11. Empathen sind heiß begehrt, werden aber nicht genug gewürdigt.

Ja, Empathen sind emotional. Ja, wir sind empfindsam. Aber wir sehen das nicht als etwas Schlechtes.

Es ist nichts Schlimmes, tief zu empfinden oder sich leidenschaftlich zu sorgen. Um genau zu sein, wäre die Welt ein besserer Ort, wenn wir alle ein wenig mehr Empathie hätten.

Vielleicht erleben introvertierte Empathen dies mehr als extrovertierte Empathen.

Wenn du aufmerksam zuhörst, dich ehrlich sorgst und wenig Interesse daran hast, das Gespräch zu dominieren, kommen Menschen und ihre Probleme in Scharen zu dir.

Es ist egal, ob dich jemand kaum kennt, aber irgendetwas an Empathen bringt Menschen dazu, dir ihre Seele zu offenbaren. Es ist wirklich keine große Überraschung, wenn man bedenkt, wie gut im Verstehen Empathen sind, auch wenn es manchmal frustrierend sein kann.

Wir geben extrem viel um das Wohlbefinden anderer, und darum können wir uns hinsetzen und uns auf die Zunge beißen, um jemandem zuzuhören, wie er über die gleichen Dinge meckert, schon wieder.

Jedoch müssen Empathen auf einseitige Beziehungen achten, in denen sie alles von sich geben und nicht einmal annähernd das gleiche zurückbekommen.

Eine Schlussbemerkung für Empathen

Meine lieben Empathen, ihr wurdet mit der Grundeinstellung geboren, tief mitzuempfinden. Andere an erste Stelle zu setzen. Zu verstehen. Zu heilen. Eure selbstlose Einstellung ist sowohl mutig als auch mitfühlend.

Vernachlässigt es aber nicht, für euch selbst zu sorgen.

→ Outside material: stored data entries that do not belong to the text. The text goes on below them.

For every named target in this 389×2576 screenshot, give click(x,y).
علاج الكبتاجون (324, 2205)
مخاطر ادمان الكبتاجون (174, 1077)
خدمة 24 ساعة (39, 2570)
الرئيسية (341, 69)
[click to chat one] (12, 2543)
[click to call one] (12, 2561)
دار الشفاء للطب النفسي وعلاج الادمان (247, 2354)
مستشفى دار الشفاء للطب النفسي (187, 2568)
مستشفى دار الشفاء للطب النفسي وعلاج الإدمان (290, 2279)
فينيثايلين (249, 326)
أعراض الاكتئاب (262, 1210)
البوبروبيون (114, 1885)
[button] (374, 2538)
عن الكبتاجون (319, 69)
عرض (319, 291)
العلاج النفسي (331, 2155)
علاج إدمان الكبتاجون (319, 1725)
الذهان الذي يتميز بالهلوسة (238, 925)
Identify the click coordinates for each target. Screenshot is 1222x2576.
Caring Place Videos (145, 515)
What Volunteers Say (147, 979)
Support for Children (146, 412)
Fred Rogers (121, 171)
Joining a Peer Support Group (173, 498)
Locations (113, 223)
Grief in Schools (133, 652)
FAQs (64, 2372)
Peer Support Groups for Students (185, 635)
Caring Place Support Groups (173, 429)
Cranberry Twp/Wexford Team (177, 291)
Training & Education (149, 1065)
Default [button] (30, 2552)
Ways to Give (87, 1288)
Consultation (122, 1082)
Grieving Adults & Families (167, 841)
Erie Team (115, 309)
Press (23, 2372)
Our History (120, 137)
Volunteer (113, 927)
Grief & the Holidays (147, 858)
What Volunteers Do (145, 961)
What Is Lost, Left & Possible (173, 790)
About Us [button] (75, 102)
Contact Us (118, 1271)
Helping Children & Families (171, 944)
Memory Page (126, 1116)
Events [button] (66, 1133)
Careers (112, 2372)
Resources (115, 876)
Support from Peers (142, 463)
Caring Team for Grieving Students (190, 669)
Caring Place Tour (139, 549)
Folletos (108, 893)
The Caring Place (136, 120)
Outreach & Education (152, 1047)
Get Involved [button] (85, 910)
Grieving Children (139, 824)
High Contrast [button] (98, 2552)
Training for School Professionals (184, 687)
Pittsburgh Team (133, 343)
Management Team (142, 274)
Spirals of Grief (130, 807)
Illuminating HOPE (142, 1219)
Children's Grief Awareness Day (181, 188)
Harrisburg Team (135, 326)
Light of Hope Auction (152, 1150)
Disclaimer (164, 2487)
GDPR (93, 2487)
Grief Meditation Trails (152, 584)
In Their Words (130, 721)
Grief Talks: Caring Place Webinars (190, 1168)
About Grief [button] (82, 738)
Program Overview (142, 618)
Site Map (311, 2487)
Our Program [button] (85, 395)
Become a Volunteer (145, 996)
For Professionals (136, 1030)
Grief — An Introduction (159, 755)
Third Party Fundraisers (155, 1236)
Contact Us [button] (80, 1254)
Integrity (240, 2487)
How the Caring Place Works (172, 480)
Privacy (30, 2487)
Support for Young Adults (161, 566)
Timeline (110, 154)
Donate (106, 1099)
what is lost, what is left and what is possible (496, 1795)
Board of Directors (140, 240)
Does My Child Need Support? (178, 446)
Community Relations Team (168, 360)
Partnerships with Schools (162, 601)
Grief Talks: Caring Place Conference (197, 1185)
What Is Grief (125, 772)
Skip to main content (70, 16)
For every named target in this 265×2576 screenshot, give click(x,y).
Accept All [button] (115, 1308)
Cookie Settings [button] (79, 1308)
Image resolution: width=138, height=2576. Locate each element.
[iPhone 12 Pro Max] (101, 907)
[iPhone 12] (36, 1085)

Es wird Menschen geben, die eure Empfindsamkeit nicht zu schätzen wissen oder die versuchen werden, eure Empathie auszunutzen.

Dies sind die Menschen, die es nicht wert sind, sich über sie den Kopf zu zerbrechen.

Sucht euch stattdessen Menschen, die euch so schätzen und unterstützen, wie ihr sie schätzt und unterstützt. Als Introvertierte haben wir begrenzte soziale Energie, sodass wir besonders wählerisch sein müssen, mit wem wir unsere Zeit verbringen. Und als Empathen müssen wir unsere empfindsamen Herzen beschützen.

Und lass dir von niemandem einreden, dass es sich nicht lohnt, etwas um Menschen zu geben. Andererseits bin ich auch sicher, dass ihr das bereits wisst.